É chegada a vez de “AOV“, uma faixa que você deve escutar, sem muitos riffs, bem marcada e no meio dá uma pausa interessante para dar lugar a uma melodia calma com riffs acústicos. “The Devil in I” já e conhecida e a novidade aqui é perceber como ela se encaixou bem nessa sequência. Apesar de não parecer “KillPop” é uma balada perto das anteriores, muito agradável de se ouvir, o pedido de “Die and fucking love me” vai até o final. “Skeptic” era uma icógnita até agora, ela soa estranha lembra muito a música “Fall”. Pela letra, percebe-se que é ela fala sobre morte, o que nos remete a Paul Gray, “O Mundo não verá outro Filho da P*ta igual a você,  o mundo não vai conhecer outro cara tão incrível como você“, faz sentido né?
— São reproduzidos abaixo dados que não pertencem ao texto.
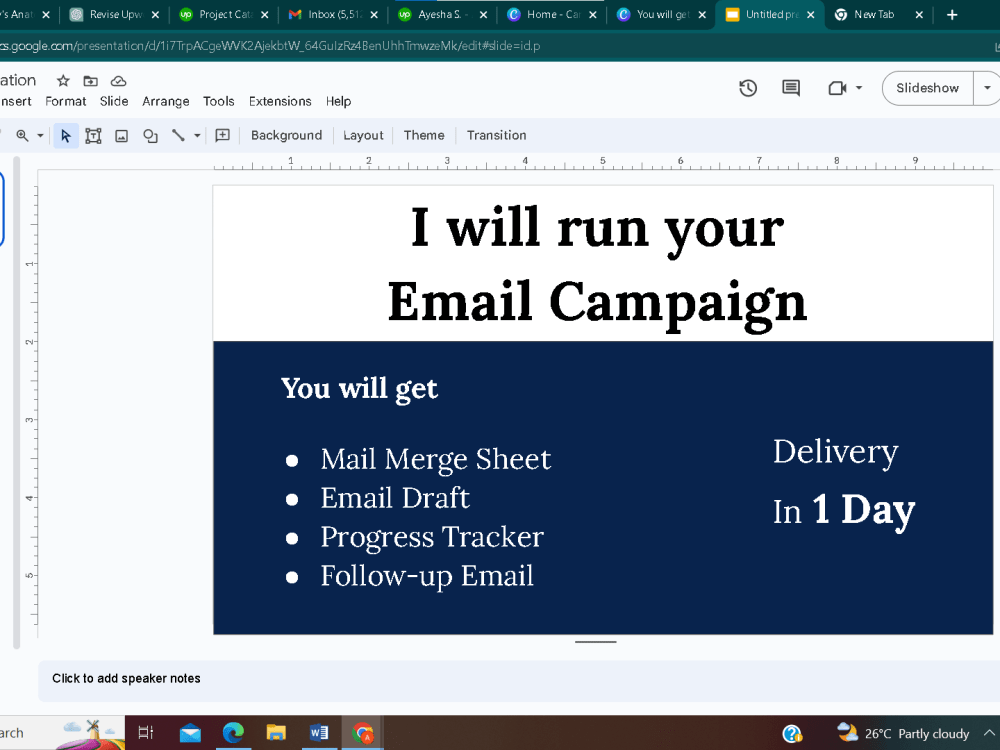This screenshot has width=1000, height=750.
Task: Select the shape insertion tool
Action: (150, 135)
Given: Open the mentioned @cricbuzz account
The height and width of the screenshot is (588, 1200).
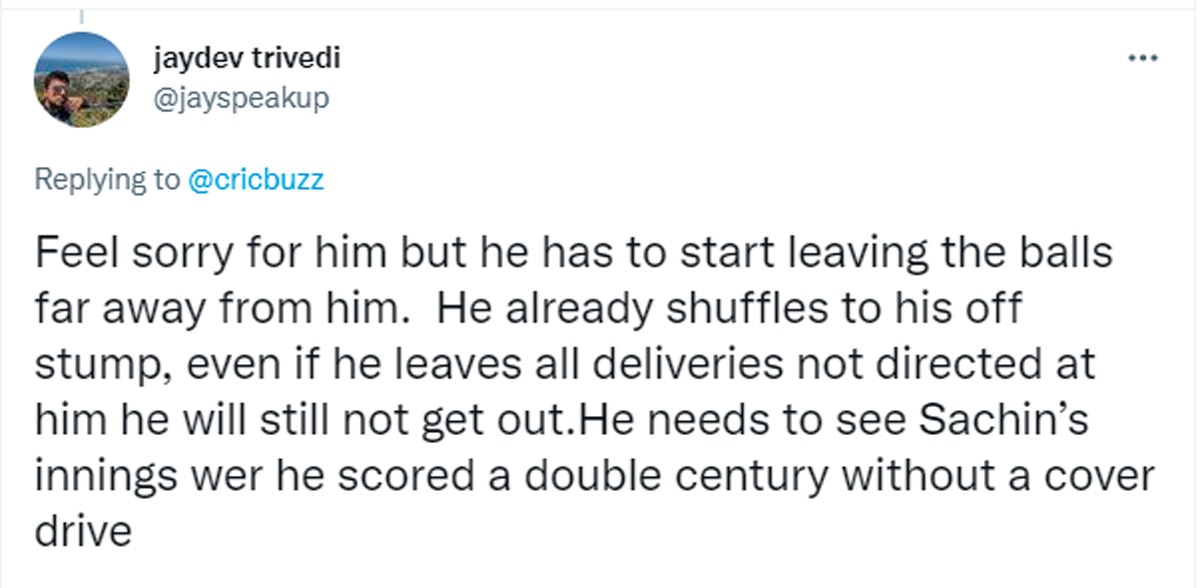Looking at the screenshot, I should point(255,179).
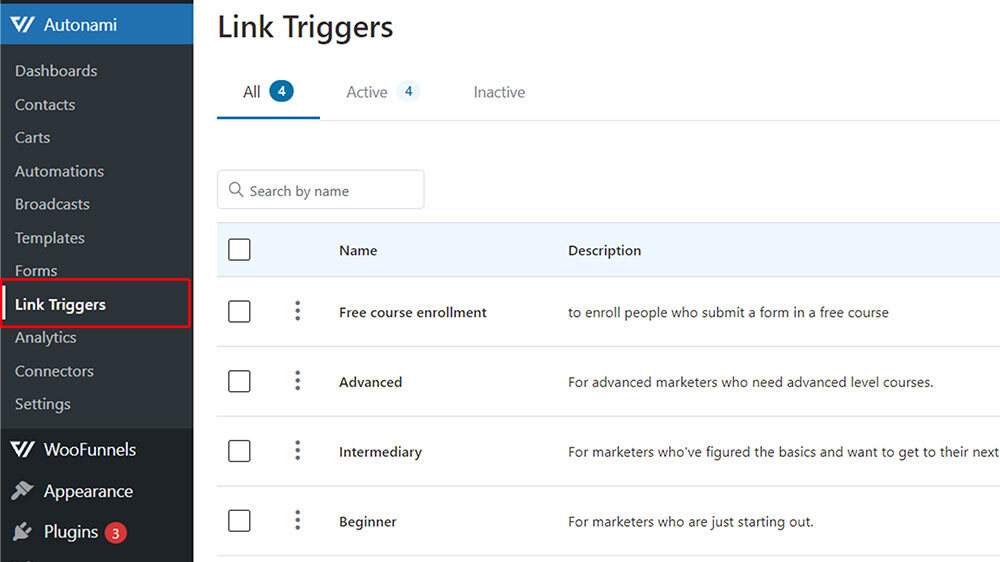The height and width of the screenshot is (562, 1000).
Task: Open the Broadcasts menu item
Action: pos(52,204)
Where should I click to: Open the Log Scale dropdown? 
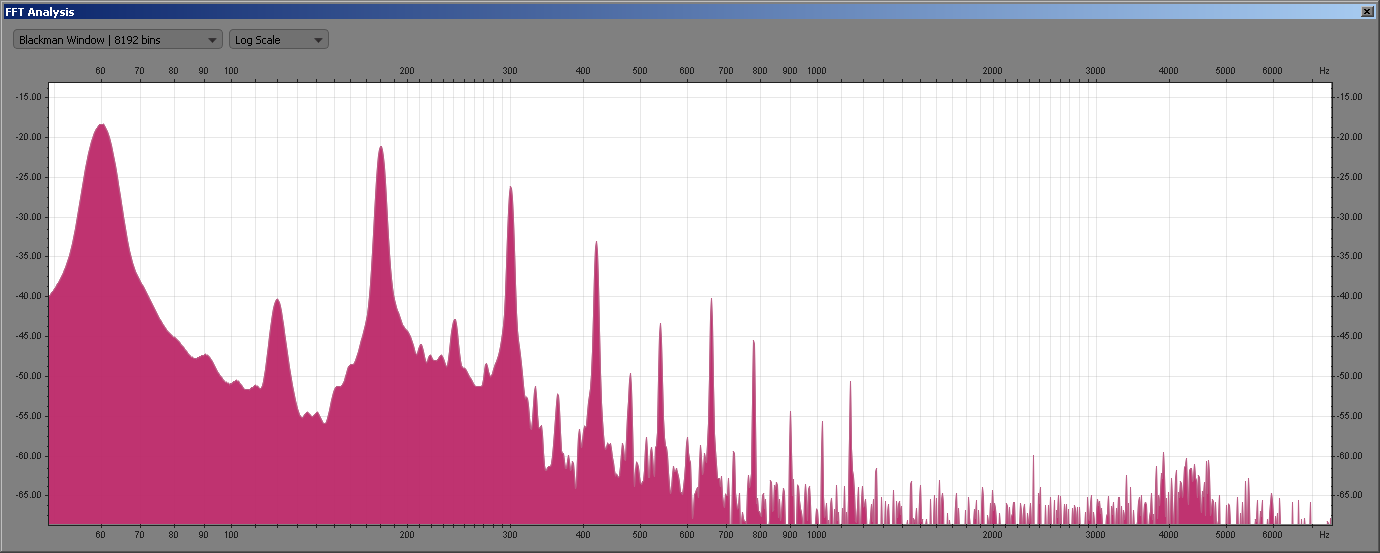coord(278,40)
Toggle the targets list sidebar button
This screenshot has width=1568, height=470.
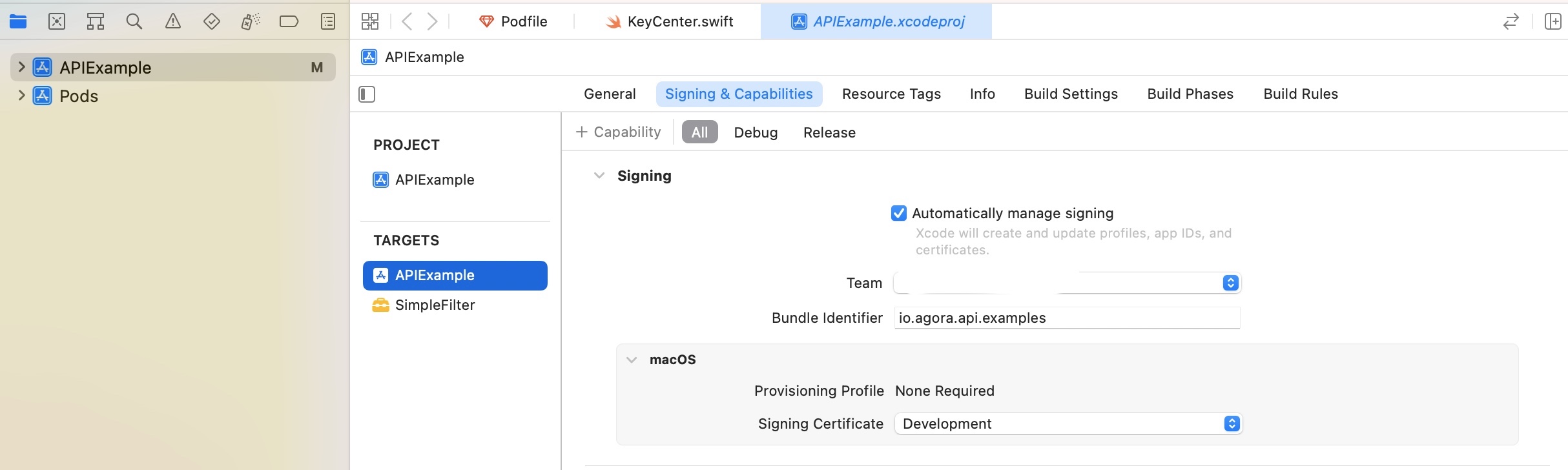(x=367, y=94)
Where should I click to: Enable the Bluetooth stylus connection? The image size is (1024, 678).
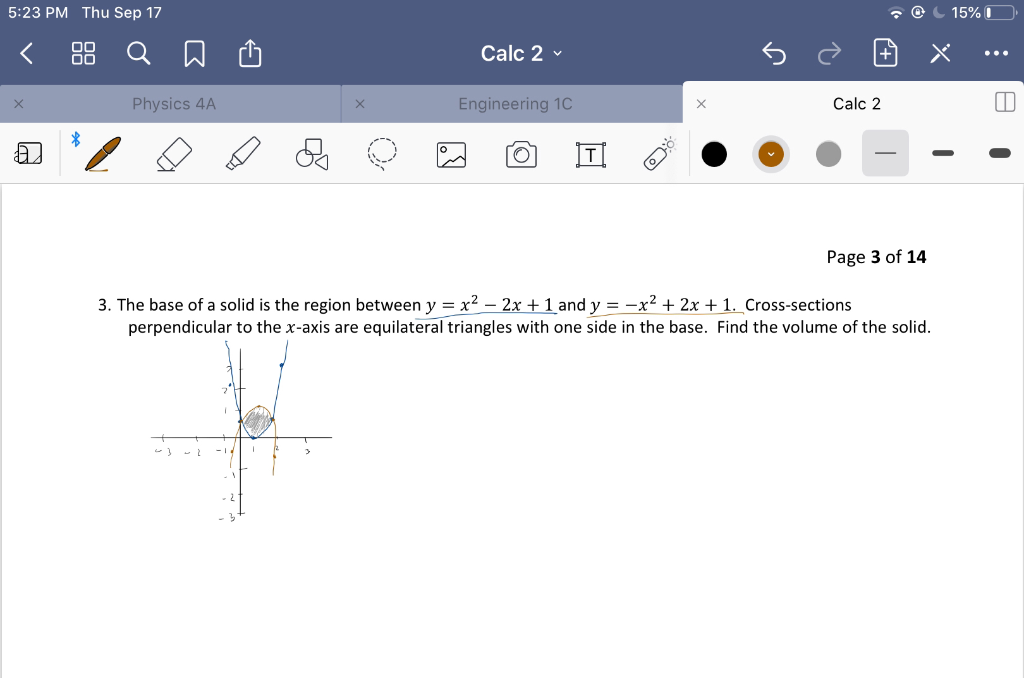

“Lech” tem uma  letra pesada (mas não é a mais), ela começa com um grito seco “I know why judas wept, motherfuckers!”, intensa  em sua sonoridade, a cada fim de frase, uma guitarra frenética segue e dita o ritmo. “Goodbye” é a principal homenagem para Paul Gray, é uma balada clara e soa calma com frases como “Há muito tempo nós acreditávamos e estávamos unidos, então a última coisa que eu estou pronto para fazer é dizer adeus !”, bela homenagem.“Nomadic” e “The one That Kill the Least”seguem adiante, são fortes e com refrões que se intercalam entre berros e vocais melódicos. belas musicas!

Chegamos na maior sensação do álbum, é o climax de tudo, “Custer” é a música mais pesada,  seu refrão é totalmente insano, ele mistura gritos, uma percussão pesada com frases repetitivas para não sair da cabeça e isso tudo com uma sirene tocando ao fundo, deixando tudo mais macabro, pesado e genial. “Be Prepared to Hell” é um interlúdio que nos prepara para “The Negative One”, que já é conhecida e se tornou o simbolo da musicalidade do Slipknot de 2014.Tudo termina com “If rains is what you want” melódica e dita o fim. Fim das batidas, fim de uma sessão nostálgica e fim de uma Era, o Slipknot ressurgiu e está com muita raiva de tudo. “5. The Gray Chapter” é a nova cara deles daqui pra frente, um belo registro e de qualidade técnica magnífica.